Entre Tito y su hermana acomodaron en un diván a su madre, que seguía tiritando y estaba cubierta de gotas de sudor frío. El físico particular de la familia Cecilia, un dispuesto liberto de origen eubeo, llegó pocos minutos después para reconocer a la enferma. Tras examinar sus humores y su temperatura corporal les recetó que le administraran infusiones frías de tomillo, tila, semilla de amapola, espliego y miel, caldo de carne y verduras para recuperar fuerzas, un lavado continuo de las heridas purulentas de los pies y pantorrillas con agua de rosas y unas cataplasmas calientes de las hierbas silvestres que llevaba en su zurrón para cubrirle las úlceras de sus piernas. Tito le preguntó por la gravedad de la dolencia, pero el médico sólo le recomendó reposo, agua fresca en cantidad y un generoso óbolo al templo de Esculapio para congraciarse con la divinidad. Ya limpio su cuerpo de las costras y supuraciones, y aliviada de la fiebre con la infusión y los paños húmedos, se quedó dormida bajo la atenta mirada de Elisa, su fiel esclava doméstica, que a pesar de estar también totalmente reventada por la fatiga seguía firme al pié del diván en el que reposaba su venerada señora cambiándole los paños cuando se calentaban.

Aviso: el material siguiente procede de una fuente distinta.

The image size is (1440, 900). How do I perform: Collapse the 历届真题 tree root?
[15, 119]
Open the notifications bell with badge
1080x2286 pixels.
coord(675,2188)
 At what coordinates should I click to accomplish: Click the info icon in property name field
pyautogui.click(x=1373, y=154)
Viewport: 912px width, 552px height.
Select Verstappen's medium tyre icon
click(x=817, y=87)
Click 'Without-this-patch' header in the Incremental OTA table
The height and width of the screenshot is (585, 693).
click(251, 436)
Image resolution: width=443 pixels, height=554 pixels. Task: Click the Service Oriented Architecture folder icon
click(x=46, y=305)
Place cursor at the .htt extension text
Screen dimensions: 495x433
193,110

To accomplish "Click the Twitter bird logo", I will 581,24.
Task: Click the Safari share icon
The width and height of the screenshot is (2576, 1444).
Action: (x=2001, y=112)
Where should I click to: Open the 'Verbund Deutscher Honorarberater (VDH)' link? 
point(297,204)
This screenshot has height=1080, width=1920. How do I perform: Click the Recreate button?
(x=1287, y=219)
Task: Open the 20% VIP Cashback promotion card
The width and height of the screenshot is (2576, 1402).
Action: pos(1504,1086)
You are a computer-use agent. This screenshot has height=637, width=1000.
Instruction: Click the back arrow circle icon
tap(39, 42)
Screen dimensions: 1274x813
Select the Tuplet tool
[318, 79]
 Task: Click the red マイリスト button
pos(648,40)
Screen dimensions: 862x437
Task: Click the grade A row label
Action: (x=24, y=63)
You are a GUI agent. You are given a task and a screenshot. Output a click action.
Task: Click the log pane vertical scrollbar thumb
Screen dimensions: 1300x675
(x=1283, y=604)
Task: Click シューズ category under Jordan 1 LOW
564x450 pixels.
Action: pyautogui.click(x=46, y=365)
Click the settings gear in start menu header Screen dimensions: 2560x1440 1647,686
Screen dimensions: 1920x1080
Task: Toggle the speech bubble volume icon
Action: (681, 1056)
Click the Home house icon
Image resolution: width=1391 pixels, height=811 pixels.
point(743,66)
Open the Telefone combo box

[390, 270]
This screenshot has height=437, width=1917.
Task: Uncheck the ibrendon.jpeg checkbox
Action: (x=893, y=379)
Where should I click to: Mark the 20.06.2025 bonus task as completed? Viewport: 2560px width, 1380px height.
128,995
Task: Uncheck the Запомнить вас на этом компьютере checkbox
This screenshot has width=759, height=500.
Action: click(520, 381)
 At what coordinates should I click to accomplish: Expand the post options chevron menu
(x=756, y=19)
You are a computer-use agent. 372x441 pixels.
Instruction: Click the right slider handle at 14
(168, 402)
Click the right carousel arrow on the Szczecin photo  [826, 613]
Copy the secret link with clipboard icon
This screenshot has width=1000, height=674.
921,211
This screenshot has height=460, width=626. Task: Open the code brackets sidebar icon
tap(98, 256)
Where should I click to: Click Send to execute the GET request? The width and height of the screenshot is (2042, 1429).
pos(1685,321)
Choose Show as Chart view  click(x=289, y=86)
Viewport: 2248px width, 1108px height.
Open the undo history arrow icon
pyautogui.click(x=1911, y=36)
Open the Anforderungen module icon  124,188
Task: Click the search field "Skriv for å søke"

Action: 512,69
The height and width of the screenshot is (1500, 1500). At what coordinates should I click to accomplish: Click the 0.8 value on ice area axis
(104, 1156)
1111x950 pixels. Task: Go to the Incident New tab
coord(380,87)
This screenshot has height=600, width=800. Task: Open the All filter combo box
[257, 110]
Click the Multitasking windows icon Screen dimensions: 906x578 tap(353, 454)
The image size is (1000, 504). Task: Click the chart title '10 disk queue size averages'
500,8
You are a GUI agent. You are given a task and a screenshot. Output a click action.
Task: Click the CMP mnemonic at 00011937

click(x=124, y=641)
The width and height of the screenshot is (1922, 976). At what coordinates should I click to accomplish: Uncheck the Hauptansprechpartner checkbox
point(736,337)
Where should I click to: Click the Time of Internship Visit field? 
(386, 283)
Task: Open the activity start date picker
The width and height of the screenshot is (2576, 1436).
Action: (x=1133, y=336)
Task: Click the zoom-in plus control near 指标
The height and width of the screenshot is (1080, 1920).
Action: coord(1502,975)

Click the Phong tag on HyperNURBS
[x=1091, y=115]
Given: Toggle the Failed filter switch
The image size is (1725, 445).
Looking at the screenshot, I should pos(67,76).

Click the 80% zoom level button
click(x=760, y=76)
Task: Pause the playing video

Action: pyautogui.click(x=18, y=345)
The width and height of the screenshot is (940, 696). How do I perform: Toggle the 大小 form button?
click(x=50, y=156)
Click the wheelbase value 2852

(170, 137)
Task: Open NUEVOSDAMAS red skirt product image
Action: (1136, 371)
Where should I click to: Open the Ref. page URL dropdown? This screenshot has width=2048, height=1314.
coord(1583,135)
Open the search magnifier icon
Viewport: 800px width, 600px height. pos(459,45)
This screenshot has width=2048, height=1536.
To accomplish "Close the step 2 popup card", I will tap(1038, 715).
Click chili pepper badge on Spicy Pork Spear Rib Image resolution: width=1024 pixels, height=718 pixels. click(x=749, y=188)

Era poco más de la hora secunda cuando Tito Antonio se presentó ante el decurión Coranio en la Basílica. Un nuevo y caluroso día comenzaba y las primeras gotas de sudor se escurrían por el reguero de su espalda empapando su limpia túnica de lino recién estrenada. Entró por el acceso trasero del edificio, punto de encuentro de los nuevos reclutas procedentes de las precipitadas levas que había fomentado la magistratura local para nutrir los muros ante la inminente llegada de los bárbaros. En aquel patio se encontraba una fila de chavales inexpertos y barbilampiños ante la imponente figura de Servio Calvisio, que se paseaba taciturno ante ellos jugando con su vitis e increpándoles por su porte afeminado y sus pésimas condiciones físicas. Tito permaneció durante un breve instante observando las evoluciones del veterano prefecto de Germania, con más cicatrices en su torso que losas hay en la Via Apia(94). Allí estaba él, imprimiendo carácter y férrea disciplina a una centuria de jovenzuelos cuyo único contacto con el mundo castrense había sido un par de reyertas infantiles a pedradas durante las vacaciones estivales. Varios esclavos cepillaban en los establos a los corceles de los équites con sumo cuidado, dándole a las monturas su ración de agua y paja fresca para soportar las inclemencias de la próxima cabalgada. Continuó ligero su camino hacia la sala principal en la que tribunos y oficiales esperaban las directrices de Escevola.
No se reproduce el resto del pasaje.